Why Downloads Fail – Part 3 – 32bit Math and the 2GB Boundary Limit
In our “Why Downloads Fail” series part 1 & 2 we discussed end-user behavior and browser limitations as reasons why downloads fail. Today we’re going to try and explain one of the most enervating reasons why large downloads fail; the math. Specifically, the limits of math in download computation.
Math used in computation and file storage can limit the size of files that can downloaded successfully. Its a true as it is painful for users and service providers alike.
Modern computers use 32bit or 64bit computing architectures. The word “bit” refers to the “binary digit”, or 0s and 1s, used as the foundation for digital computing. The 32bit or 64bit labels used (carelessly) in common tech parlance today describe the memory that is accessible by CPUs (central processing units) and, just as often, describe attributes of software written to take advantage of the addressable memory made available by the CPU architecture. For example; We have 64bit CPUs from Intel and 64bit versions of Solaris 10 and RedHat Linux.
Here comes the Math part. The “bit” is the limit of the computers ability to address and store information. So, a machine based on 32bit architecture can only represent numbers for processing up to a limit of 2^32, or 4,294,967,295.

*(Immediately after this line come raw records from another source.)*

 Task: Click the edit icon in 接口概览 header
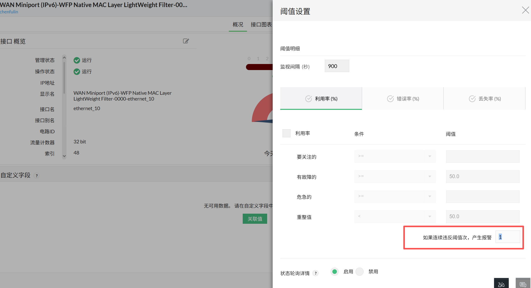186,41
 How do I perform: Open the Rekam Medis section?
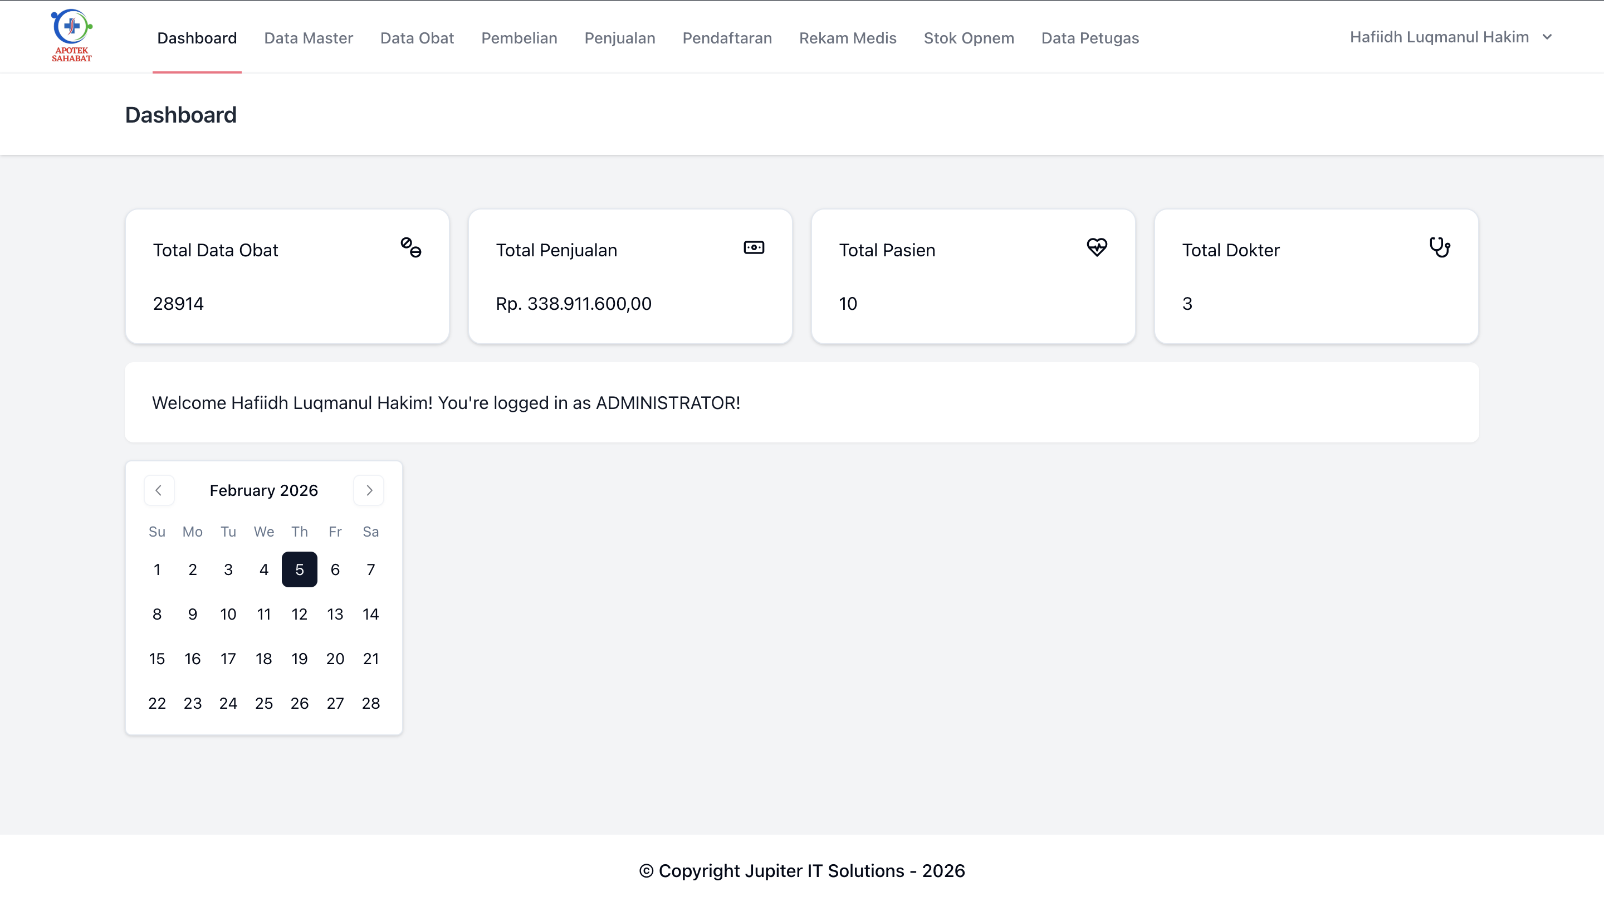point(848,37)
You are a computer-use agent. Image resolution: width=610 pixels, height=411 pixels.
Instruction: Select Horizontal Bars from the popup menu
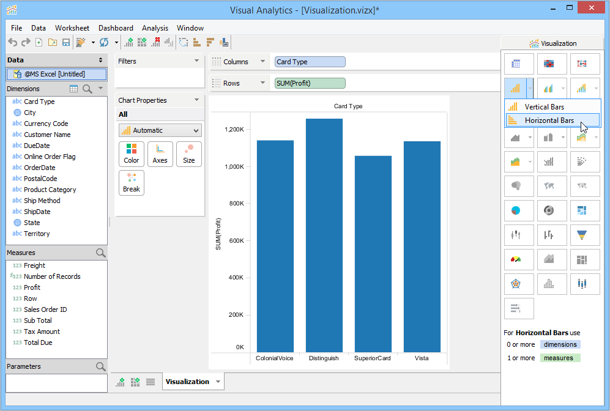549,120
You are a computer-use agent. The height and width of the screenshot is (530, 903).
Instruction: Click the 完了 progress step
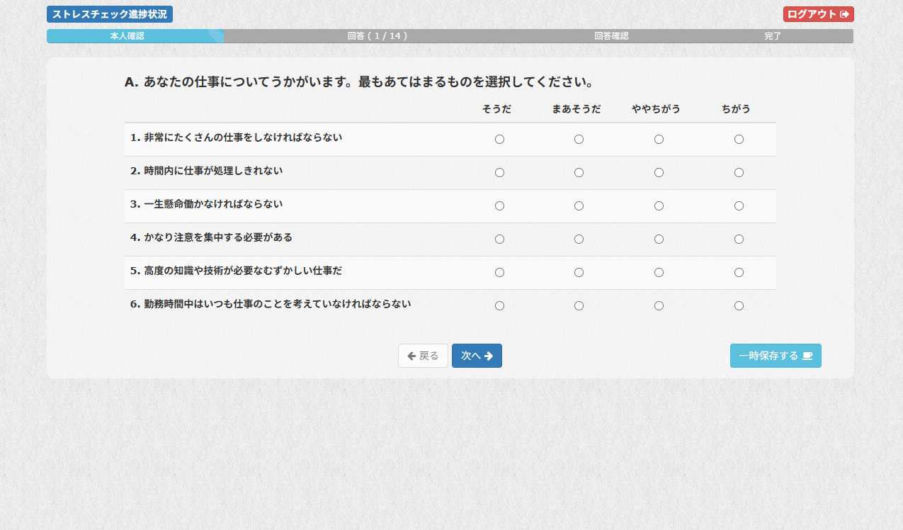[x=773, y=36]
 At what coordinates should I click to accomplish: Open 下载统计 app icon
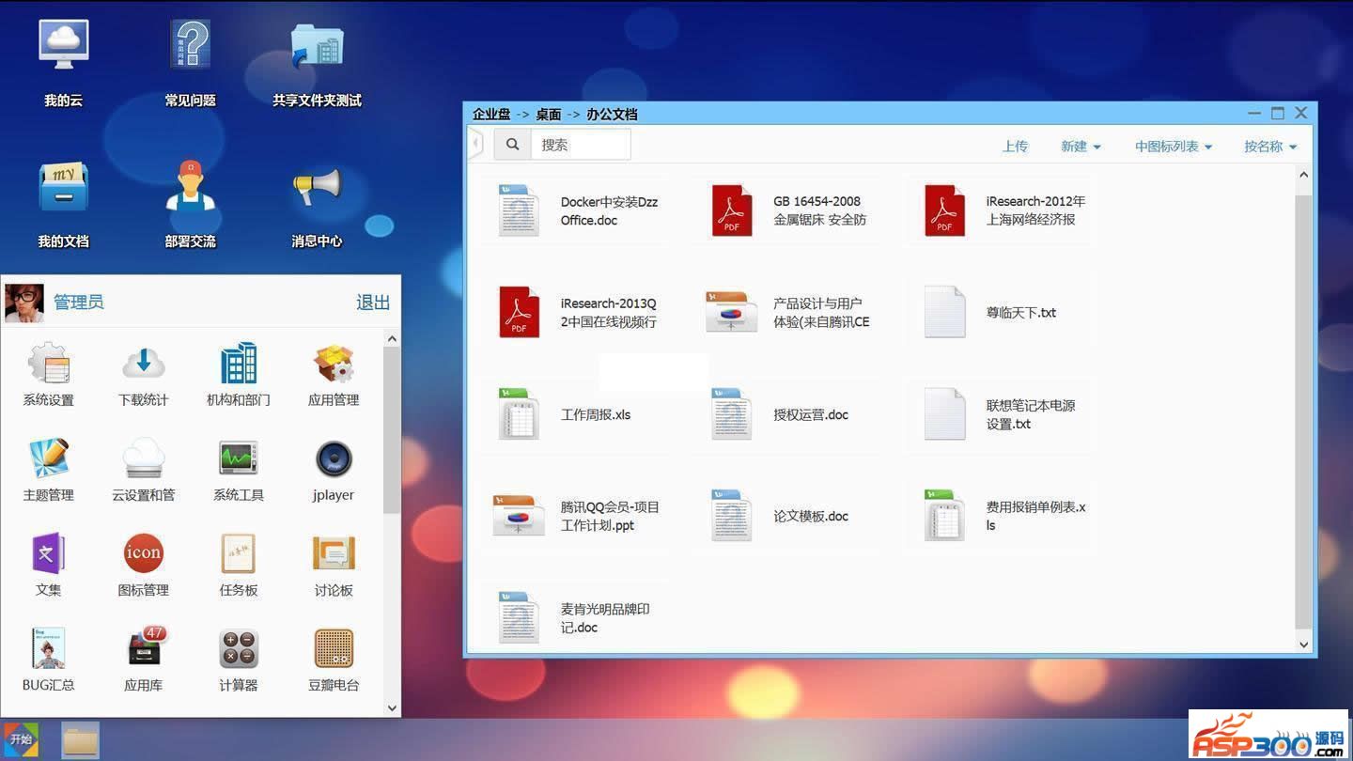[143, 365]
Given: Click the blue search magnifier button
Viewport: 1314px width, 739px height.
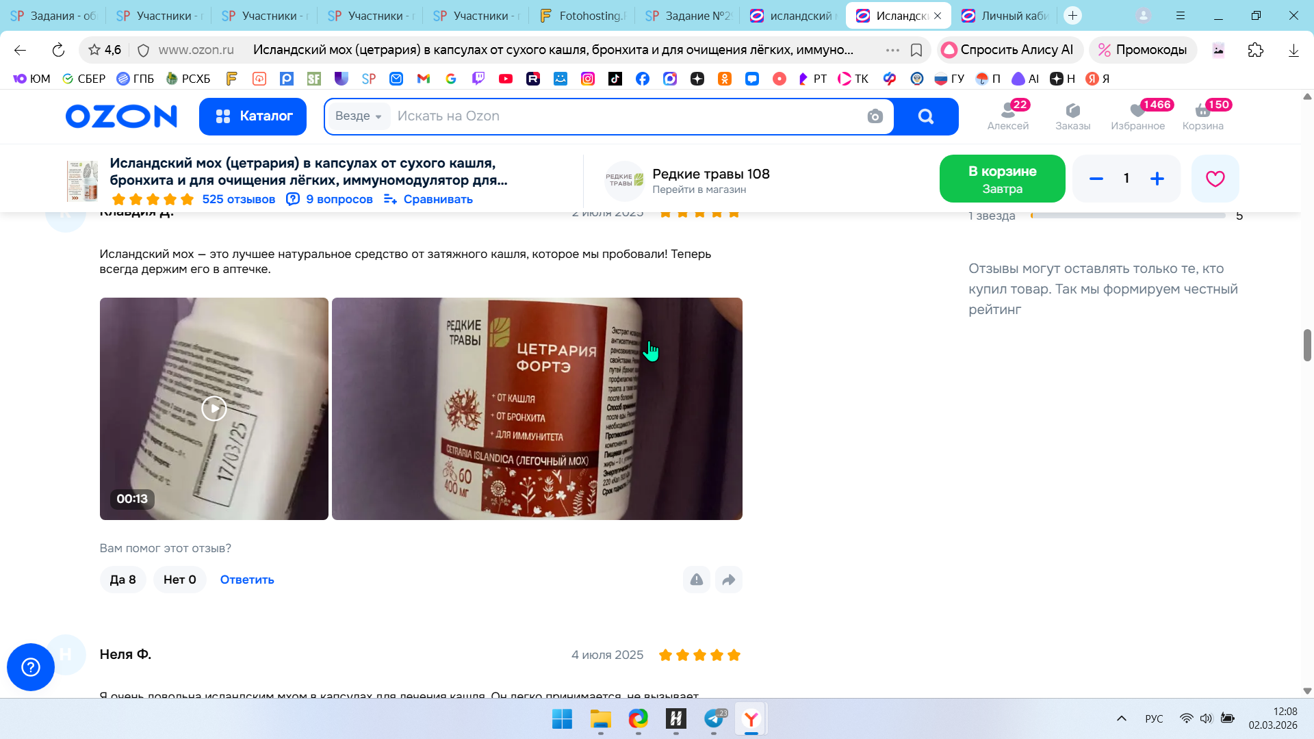Looking at the screenshot, I should [x=925, y=116].
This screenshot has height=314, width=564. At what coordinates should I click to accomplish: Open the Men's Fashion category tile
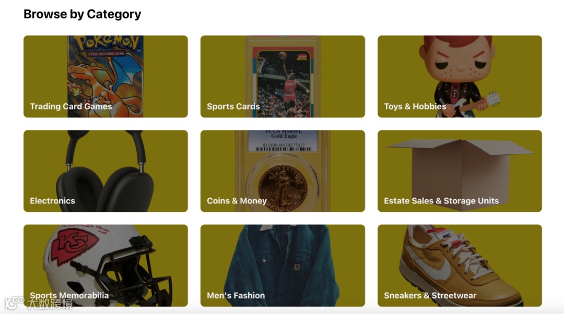283,265
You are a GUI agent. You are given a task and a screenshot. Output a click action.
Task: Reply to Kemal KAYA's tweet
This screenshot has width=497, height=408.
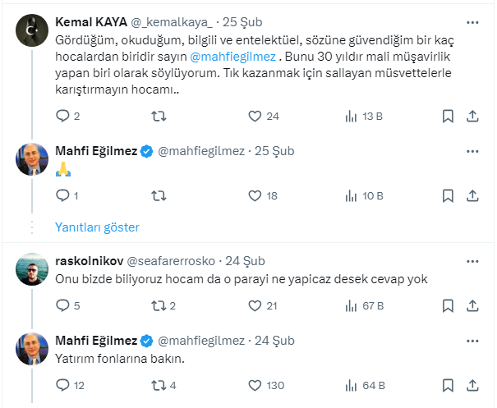[62, 116]
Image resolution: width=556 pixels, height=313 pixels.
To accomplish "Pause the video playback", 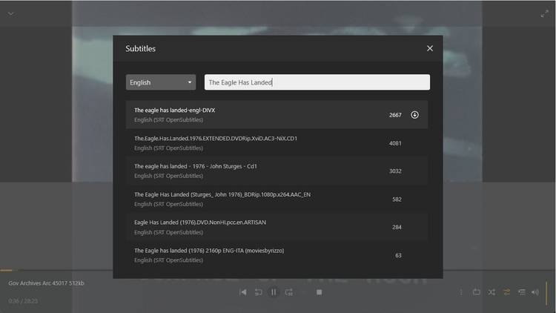I will click(x=274, y=292).
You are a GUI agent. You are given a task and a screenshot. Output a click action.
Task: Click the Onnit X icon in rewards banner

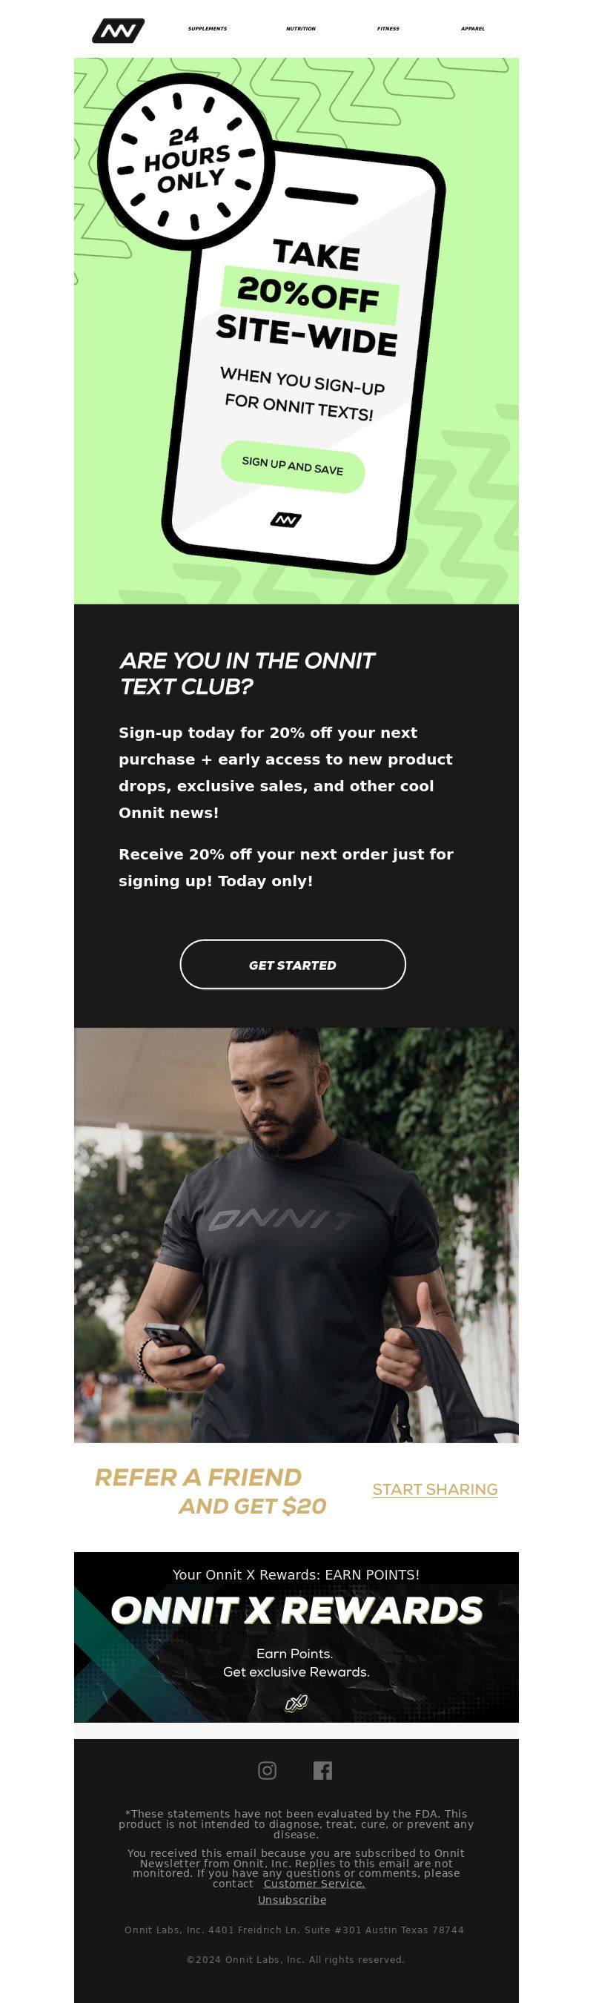pos(296,1704)
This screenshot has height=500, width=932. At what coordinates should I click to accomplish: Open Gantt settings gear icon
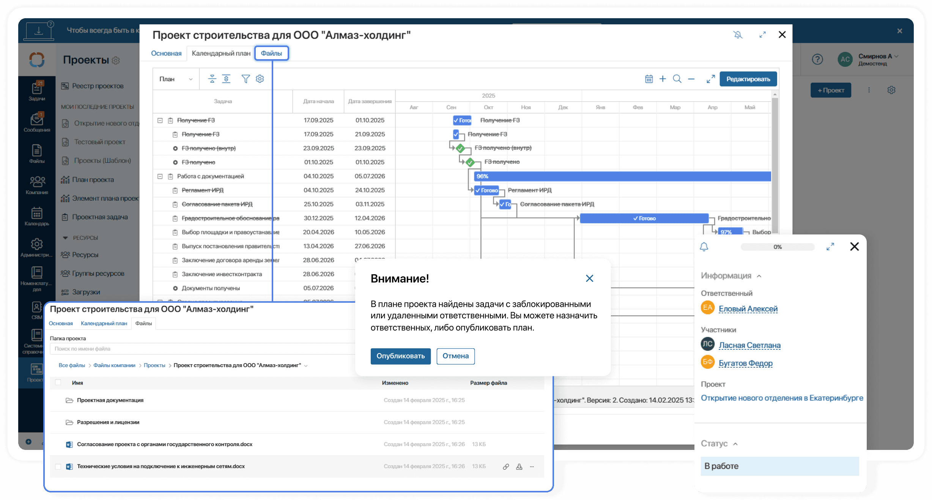coord(260,79)
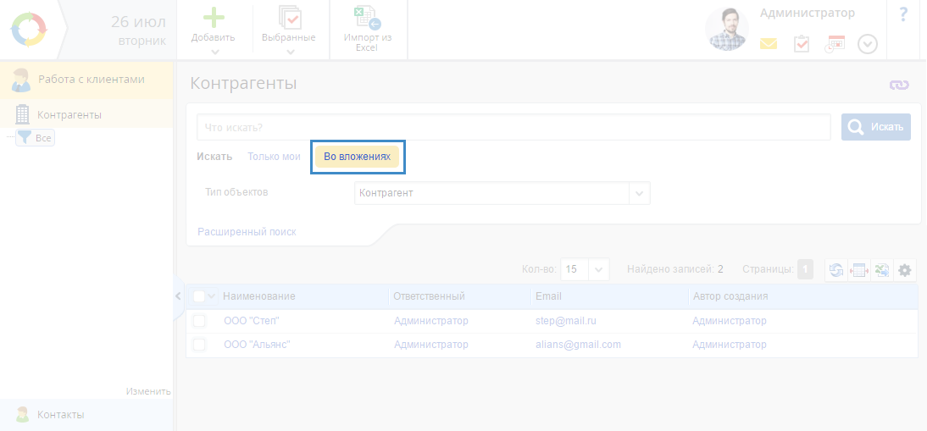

A quick glance suggests that this means we can have a 4GB limit for files used in 32bit architectures. This is partially true. However, a “number” in this context is really an integer. Integers are (we all remember from 6th grade math right?) a positive or negative whole number including zero. Thus, even though in 32bit systems we use 2^32 or 4,294,967,295 bits to play with, we need to include the representation of negative integers when doing computations. The pool of integers we get to use is −2,147,483,648 to +2,147,483,647. This is the root of the 2GB boundary limit.
The difference between the set of integers between zero and 4,294,967,294 and −2,147,483,648 to +2,147,483,647 is known as unsigned vs. signed integers. Software developers use different software languages and libraries of tools and methods, built by others, to help create the foundation for features and functions in the software we use every day. Inherent in these tools are assumptions about how computations will be made. Consequently, some of the software applications still in use today have built-in limitations on how they can read, write, and address files where the numbers (integers) used to represent the sizes are larger than the limits of 32bit math.
Think about this for a second. How long ago was it that 250MB hard drives were the biggest you could buy to put in a laptop? It wasn’t long ago that 2GB files might have been considered “way-out-there”, “over-the-horizon” type file sizes and therefore the need for developers to consider this limit were few and far-between.
Practical manifestations of this calculation limit still show up for end-users every day.
1. They can’t copy or save files over 2GB.
2. They may have a 64bit (integer pool is now 2^64) CPU but their software has been built and compiled on 32bit systems, so they bump into 2GB boundaries.
3. They work in environments where some systems can handle large files and others do not, so cross-system transfers fail without an obvious reason.
All very real, and all very frustrating. As an experiment, try talking to a customer who has paid $500 for a piece of software they need right-now, and explaining that their browser/os/file-system isn’t compatible with large files. Now try it when they just got done watching a streaming IronMan movie on the same machine. Not fun!
There are ways to work-around this limit (see Long vs Float), some obvious, and others not-so-obvious. Large files are still being downloaded, copied and transferred in great quantities. Specialized tools and architectures are making sure that you can distribute your digital assets, however large they may be, quickly and with high success rates. But we are still seeing this as one of the reasons downloads fail to complete successfully.
Sometimes downloads fail because users stop them. Sometimes downloads fail because of browser bugs. Sometimes downloads fail because the math (signed integers) was never going to let them succeed.
Useful links
http://en.wikipedia.org/wiki/Integral_data_type
http://en.wikipedia.org/wiki/Signed_number_representations
http://en.wikipedia.org/wiki/Comparison_of_file_systems#Limits
http://en.wikipedia.org/wiki/Large_file_support
(acknowledgement: this a much discussed topic in tech circles, and we’ve read everything we can find on the subject. My thanks go out to everyone who has attempted to explain this issue, in any fashion, to a non-technical audience. Its not easy. Hopefully this treatment beneficially adds to the ongoing discourse).